When my father passed away in 2006, the first people to put an orbituary in the papers, even before we as a family did, were the Old boys and Girls Association of the Kampala School for the Physically Handicapped.  And at my mother’s funeral last year, one of the old boys came and spoke.  On the side he told us that his disability was a result of an accident as a child, and his family disowned him, and left him at the school.  He said my mother supported him, encouraged him to go to secondary school after he passed his P7, encouraged him to do his tertiary education, and he is now an accountant, drives a car, and supports the family that rejected him.

The school lives on, over 40 years later, and many who go there do not know my parents, or the other people involved in the starting of the school.  For me, though, this school teaches me something – that in addressing a personal challenge it is possible to help others beyond your life time!

For a long time I have wanted to find a way to honour them and I think that collecting stories of people who make a difference is one way of doing this.

I am inspired everyday by ordinary people who quietly get on with life, not complaining, but actively making a difference in one life, or 100 lives, inspiring others, believing in others, standing up for others, inventing, creating and actively making a difference.  Like the woman in Khayelitsha (a township in Cape Town) whose daughter had cerebral palsy, and died young, but she went on, with nothing, to create a school to support other children and parents with the same challenges.

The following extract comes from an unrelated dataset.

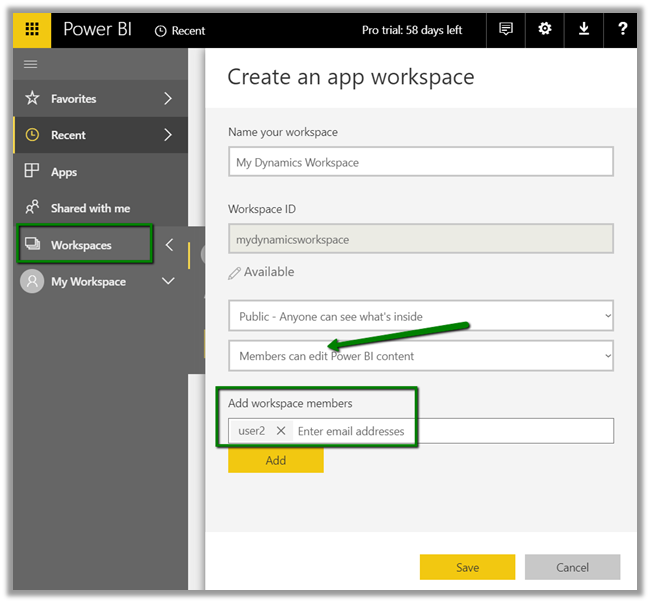This screenshot has height=603, width=650.
Task: Toggle the hamburger navigation menu
Action: pos(31,65)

I am also inspired by the book the  Vision Group in Uganda published to celebrate 50 years of independence – reminding us of the people who stood up and made a difference.  Stories of 148 people (a small number) of people who made a difference.  And while the vision book focused on those who had contributed positively and negatively, I would like to focus on those that inspire.

I commit to write about someone at least once a fortnight;  to share a story about an African making a difference.   Some will be people who are well-known, and some will be little known – and doing what seems like something very small and insignificant, but they will, in my opinion, be making a difference.

JUST SO THAT YOU KNOW:   I will, without apology, write about people who I know, who may even be related to me as well as those who I do not personally know, because bold, inspiring, courageous acts  happen everyday, in big and small ways, and often the contributions of those closest to us go unnoticed.  I want to acknowledge all those who I think are making a difference in one way or another.